## GOAL OF THE EXERCISE
Where a line contains "Image resolution: width=1444", begin there and restate word for word every line to the end of the entries below, pictures excluded.

○ ○ ○

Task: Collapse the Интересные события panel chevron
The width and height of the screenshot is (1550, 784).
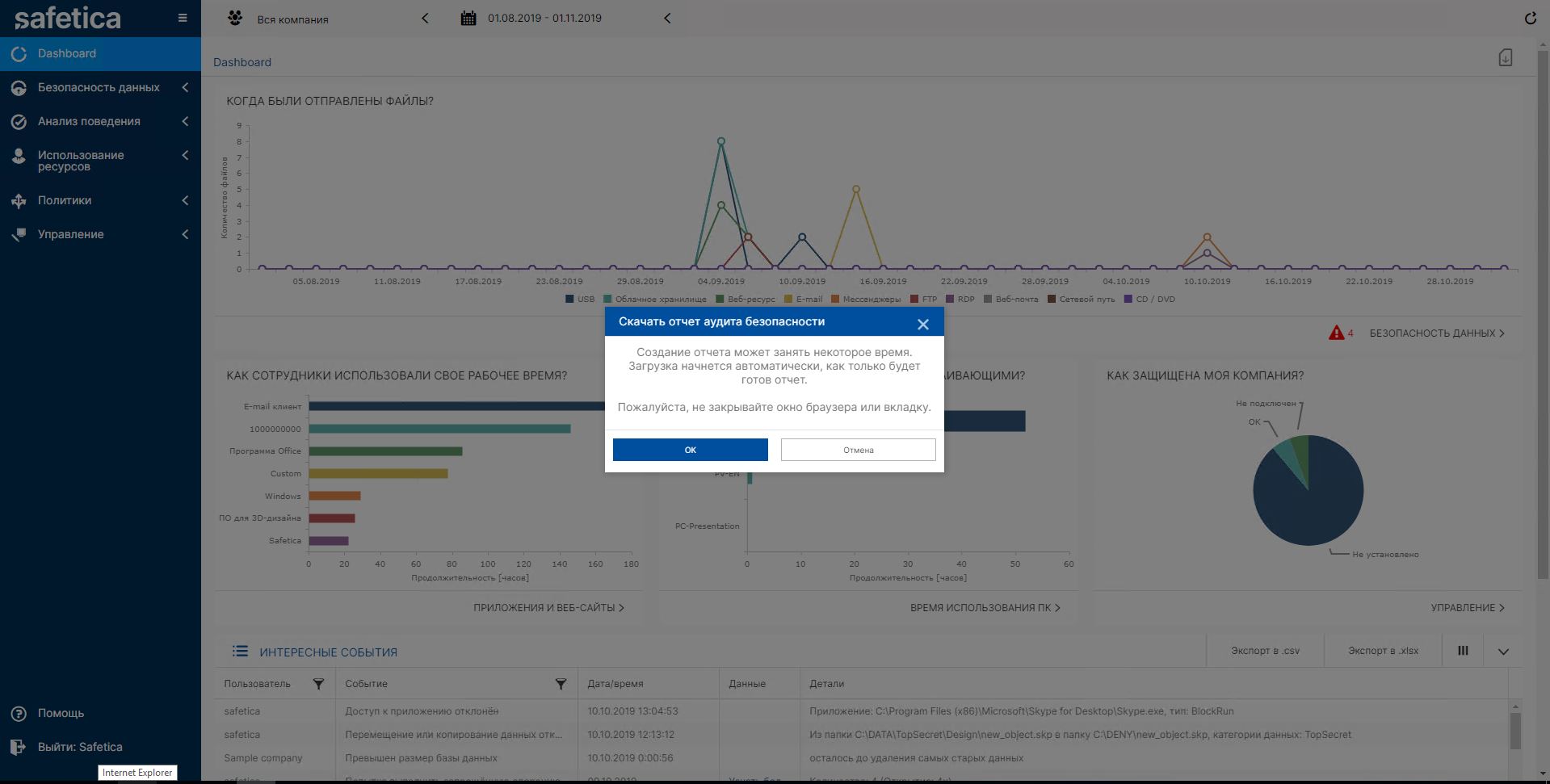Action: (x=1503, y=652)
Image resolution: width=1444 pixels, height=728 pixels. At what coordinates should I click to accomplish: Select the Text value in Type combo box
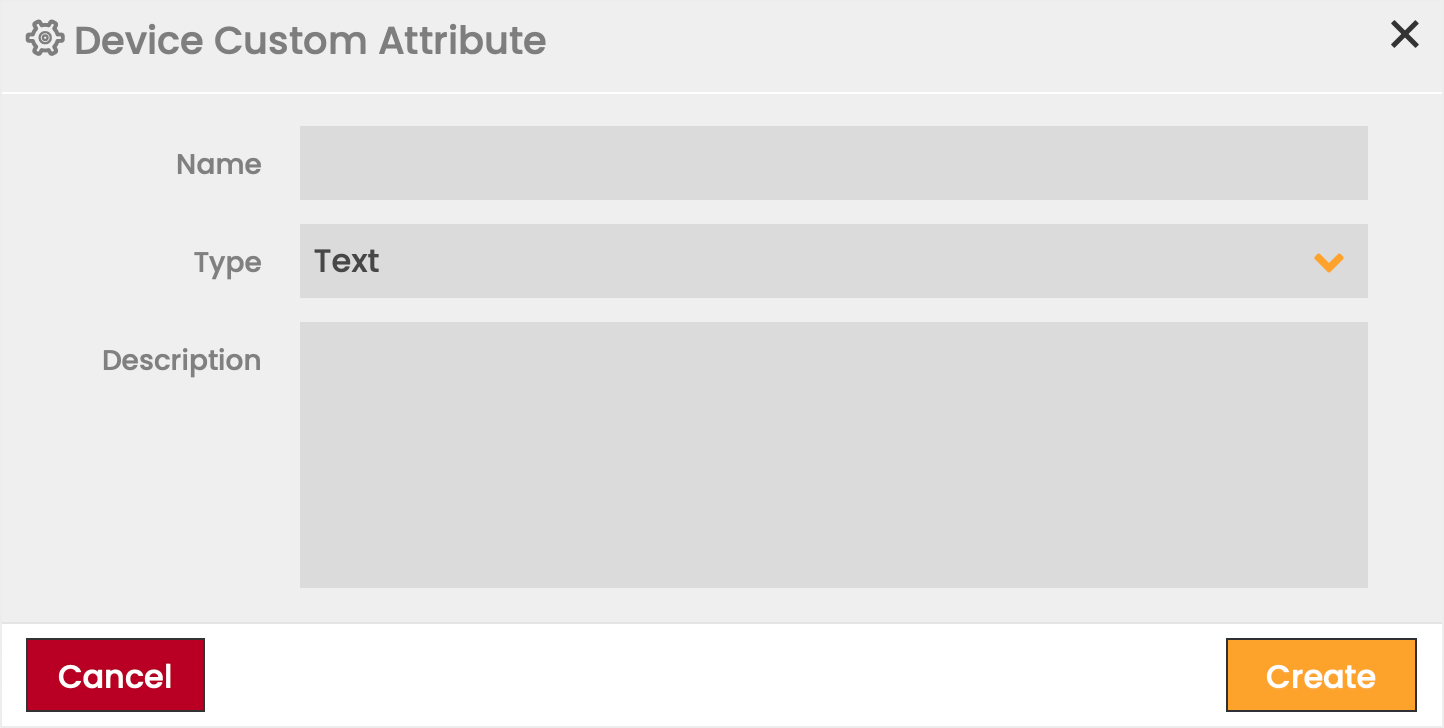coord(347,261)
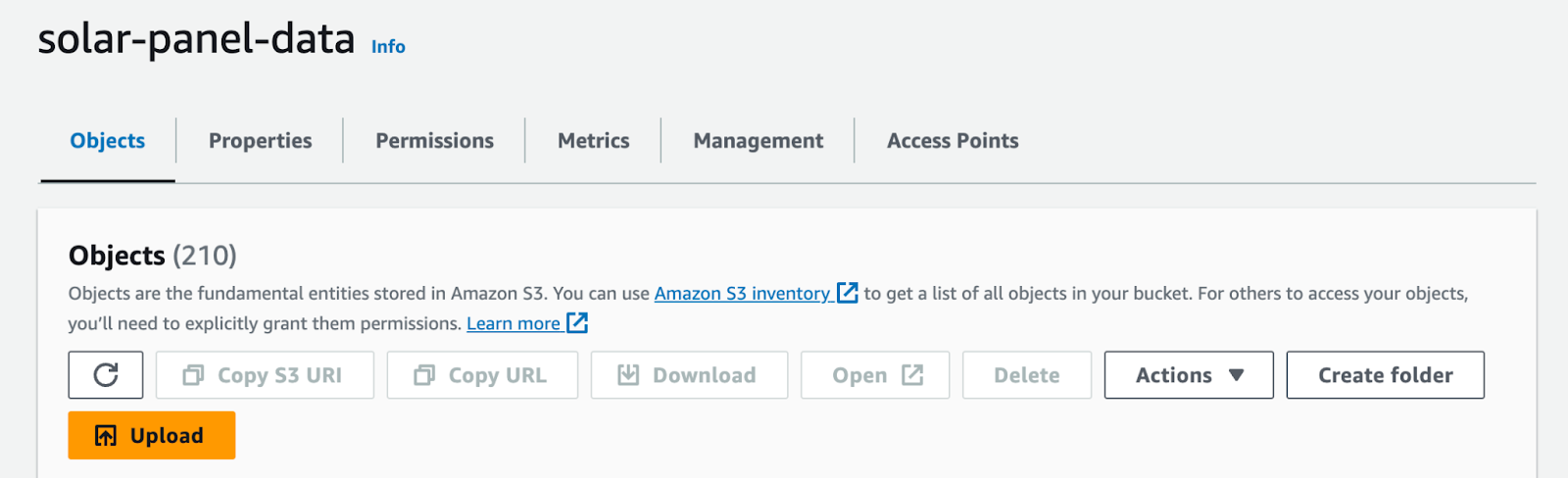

○ ○ ○

## YOUR SOLUTION
Image resolution: width=1444 pixels, height=728 pixels. At what coordinates should I click to accomplish: Select the Text value in Type combo box
coord(347,261)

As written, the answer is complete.